§ **Task details**: Please express everything from the line containing "coordinates (16, 1069)." down to the line containing "center [1134, 653]." as a Markdown table with the columns Row and Line, numbering each row and leaving out blank lines. Include only those lines of the records.

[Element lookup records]
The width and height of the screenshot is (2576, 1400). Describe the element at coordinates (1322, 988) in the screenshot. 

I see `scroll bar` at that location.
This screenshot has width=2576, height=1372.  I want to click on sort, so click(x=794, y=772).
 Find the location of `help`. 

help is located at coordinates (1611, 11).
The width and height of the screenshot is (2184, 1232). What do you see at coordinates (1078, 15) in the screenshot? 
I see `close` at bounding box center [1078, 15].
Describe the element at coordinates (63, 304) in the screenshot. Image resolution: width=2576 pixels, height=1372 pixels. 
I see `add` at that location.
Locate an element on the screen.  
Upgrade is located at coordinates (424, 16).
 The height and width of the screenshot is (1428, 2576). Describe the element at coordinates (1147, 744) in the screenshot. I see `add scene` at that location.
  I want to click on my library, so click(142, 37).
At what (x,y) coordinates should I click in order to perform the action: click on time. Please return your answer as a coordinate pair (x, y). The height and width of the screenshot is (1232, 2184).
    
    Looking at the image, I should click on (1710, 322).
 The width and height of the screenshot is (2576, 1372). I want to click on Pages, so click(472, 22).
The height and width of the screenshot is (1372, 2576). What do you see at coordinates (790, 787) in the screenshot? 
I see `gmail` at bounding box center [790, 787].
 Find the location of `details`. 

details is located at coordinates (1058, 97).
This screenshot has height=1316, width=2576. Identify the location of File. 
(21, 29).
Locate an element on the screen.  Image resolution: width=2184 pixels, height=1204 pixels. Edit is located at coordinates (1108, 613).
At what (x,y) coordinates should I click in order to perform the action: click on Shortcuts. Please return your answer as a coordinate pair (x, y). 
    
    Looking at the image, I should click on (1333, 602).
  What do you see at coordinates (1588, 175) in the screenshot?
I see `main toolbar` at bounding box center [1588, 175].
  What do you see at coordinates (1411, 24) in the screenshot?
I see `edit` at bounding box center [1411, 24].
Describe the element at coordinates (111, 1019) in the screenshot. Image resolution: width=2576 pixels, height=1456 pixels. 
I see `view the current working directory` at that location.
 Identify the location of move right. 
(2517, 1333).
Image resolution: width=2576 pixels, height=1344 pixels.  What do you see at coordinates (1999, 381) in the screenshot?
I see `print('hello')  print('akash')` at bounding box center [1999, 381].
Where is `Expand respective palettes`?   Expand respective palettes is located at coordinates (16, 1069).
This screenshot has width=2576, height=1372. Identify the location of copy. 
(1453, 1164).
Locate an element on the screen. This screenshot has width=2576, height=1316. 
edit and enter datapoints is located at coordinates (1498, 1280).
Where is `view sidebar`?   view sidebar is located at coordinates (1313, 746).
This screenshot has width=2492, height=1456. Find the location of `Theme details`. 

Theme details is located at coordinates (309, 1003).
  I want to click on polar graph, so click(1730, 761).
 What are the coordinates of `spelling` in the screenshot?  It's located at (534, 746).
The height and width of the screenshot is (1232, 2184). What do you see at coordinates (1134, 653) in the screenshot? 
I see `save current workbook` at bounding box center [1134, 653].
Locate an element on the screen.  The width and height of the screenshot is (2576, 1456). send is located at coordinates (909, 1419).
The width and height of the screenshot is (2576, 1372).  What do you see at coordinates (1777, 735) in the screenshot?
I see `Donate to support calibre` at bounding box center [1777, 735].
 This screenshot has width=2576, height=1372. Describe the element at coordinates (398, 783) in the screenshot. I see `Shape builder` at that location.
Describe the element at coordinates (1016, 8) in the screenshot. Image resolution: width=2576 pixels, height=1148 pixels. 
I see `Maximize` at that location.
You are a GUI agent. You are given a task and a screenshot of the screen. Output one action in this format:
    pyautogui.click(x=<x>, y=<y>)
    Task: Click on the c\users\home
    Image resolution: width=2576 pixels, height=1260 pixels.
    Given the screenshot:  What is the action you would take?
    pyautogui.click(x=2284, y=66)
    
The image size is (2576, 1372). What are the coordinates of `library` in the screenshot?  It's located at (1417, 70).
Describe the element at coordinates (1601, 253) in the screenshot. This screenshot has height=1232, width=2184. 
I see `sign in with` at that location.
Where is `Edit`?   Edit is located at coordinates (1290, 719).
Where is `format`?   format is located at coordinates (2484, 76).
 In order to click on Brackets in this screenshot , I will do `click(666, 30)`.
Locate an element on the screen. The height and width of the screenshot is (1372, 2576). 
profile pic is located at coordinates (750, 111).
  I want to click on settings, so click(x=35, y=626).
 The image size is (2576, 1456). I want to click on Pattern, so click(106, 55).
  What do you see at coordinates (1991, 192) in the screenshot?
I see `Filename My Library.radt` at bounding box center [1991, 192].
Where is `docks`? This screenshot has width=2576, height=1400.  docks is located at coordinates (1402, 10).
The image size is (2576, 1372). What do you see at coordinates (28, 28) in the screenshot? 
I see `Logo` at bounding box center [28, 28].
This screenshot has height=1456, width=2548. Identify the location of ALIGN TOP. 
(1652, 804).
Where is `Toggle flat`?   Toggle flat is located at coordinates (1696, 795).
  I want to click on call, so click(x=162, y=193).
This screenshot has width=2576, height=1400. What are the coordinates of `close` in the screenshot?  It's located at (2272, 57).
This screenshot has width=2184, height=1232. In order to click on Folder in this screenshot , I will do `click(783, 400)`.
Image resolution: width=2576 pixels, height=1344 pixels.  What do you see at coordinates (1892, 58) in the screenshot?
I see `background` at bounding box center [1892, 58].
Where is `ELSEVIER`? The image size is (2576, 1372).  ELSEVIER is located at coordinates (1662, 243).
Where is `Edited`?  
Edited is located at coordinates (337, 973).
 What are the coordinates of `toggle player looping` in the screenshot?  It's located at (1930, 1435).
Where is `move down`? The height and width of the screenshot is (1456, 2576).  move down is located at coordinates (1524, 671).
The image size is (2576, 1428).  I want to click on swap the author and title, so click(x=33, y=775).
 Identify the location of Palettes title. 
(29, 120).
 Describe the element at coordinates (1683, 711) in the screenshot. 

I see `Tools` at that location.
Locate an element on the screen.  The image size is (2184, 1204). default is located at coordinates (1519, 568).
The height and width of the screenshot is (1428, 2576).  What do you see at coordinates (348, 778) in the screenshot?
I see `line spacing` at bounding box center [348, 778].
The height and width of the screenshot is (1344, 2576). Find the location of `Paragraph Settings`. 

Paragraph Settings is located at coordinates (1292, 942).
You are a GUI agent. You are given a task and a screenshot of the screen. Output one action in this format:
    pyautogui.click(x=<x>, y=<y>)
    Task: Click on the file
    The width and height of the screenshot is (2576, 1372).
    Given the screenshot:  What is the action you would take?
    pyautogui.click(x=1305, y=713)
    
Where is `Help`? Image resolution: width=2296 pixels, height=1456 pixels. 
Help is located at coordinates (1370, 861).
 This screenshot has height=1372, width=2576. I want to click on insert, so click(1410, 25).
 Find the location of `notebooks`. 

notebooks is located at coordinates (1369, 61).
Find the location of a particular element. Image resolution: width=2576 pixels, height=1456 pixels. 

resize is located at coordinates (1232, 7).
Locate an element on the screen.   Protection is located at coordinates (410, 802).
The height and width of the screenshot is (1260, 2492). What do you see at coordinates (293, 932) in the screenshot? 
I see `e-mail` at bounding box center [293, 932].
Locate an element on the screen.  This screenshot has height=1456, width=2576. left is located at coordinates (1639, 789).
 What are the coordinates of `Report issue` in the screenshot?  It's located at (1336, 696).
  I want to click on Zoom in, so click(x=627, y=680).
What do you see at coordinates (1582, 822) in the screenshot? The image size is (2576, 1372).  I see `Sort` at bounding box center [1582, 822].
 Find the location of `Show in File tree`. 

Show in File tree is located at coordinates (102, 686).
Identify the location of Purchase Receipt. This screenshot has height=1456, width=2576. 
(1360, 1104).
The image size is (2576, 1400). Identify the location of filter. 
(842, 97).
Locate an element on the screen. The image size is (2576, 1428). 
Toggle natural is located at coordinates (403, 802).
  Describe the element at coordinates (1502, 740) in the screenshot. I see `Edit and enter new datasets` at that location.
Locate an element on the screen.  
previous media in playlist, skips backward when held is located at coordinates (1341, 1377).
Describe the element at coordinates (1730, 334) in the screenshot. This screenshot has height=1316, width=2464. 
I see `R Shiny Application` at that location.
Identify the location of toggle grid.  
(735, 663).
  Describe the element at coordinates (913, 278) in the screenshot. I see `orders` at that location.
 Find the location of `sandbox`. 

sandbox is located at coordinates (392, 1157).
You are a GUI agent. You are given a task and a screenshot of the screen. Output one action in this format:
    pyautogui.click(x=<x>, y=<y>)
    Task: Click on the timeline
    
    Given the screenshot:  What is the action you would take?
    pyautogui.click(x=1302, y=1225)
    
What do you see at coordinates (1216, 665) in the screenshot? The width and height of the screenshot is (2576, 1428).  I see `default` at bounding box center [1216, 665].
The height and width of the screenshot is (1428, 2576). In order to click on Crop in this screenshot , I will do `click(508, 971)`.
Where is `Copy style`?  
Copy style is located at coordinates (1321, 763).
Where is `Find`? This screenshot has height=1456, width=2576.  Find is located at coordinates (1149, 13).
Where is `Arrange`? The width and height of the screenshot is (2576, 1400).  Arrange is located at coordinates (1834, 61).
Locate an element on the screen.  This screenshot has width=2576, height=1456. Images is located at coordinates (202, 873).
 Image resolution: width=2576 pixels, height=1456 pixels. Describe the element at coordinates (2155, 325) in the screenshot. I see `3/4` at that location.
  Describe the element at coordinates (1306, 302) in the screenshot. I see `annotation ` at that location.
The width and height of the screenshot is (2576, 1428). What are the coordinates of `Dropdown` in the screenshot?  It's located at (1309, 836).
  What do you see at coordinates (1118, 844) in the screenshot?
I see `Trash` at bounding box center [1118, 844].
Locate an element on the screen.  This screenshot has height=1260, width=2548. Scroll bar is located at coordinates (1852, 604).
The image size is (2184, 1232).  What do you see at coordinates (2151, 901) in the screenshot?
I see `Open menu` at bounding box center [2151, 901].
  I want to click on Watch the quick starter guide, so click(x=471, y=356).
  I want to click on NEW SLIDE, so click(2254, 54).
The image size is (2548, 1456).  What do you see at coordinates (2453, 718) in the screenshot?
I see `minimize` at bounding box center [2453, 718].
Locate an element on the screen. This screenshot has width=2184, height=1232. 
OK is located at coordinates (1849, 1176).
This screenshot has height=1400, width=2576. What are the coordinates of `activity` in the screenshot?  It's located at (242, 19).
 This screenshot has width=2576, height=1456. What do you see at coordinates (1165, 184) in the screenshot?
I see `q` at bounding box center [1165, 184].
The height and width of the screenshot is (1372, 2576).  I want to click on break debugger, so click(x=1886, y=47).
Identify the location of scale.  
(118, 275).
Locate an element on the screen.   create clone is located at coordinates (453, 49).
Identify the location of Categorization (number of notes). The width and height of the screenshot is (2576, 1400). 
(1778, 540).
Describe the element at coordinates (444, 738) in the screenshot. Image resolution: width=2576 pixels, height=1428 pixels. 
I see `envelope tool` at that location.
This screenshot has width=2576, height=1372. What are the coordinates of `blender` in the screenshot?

§ **Exercise solution**:
| Row | Line |
|---|---|
| 1 | Where is `Expand respective palettes`?   Expand respective palettes is located at coordinates (16, 1069). |
| 2 | This screenshot has width=2576, height=1372. Identify the location of copy.  |
| 3 | (1453, 1164). |
| 4 | Locate an element on the screen. This screenshot has width=2576, height=1316.  |
| 5 | edit and enter datapoints is located at coordinates (1498, 1280). |
| 6 | Where is `view sidebar`?   view sidebar is located at coordinates (1313, 746). |
| 7 | This screenshot has width=2492, height=1456. Find the location of `Theme details`.  |
| 8 | Theme details is located at coordinates (309, 1003). |
| 9 |   I want to click on polar graph, so click(1730, 761). |
| 10 |  What are the coordinates of `spelling` in the screenshot?  It's located at (534, 746). |
| 11 | The height and width of the screenshot is (1232, 2184). What do you see at coordinates (1134, 653) in the screenshot?  |
| 12 | I see `save current workbook` at bounding box center [1134, 653]. |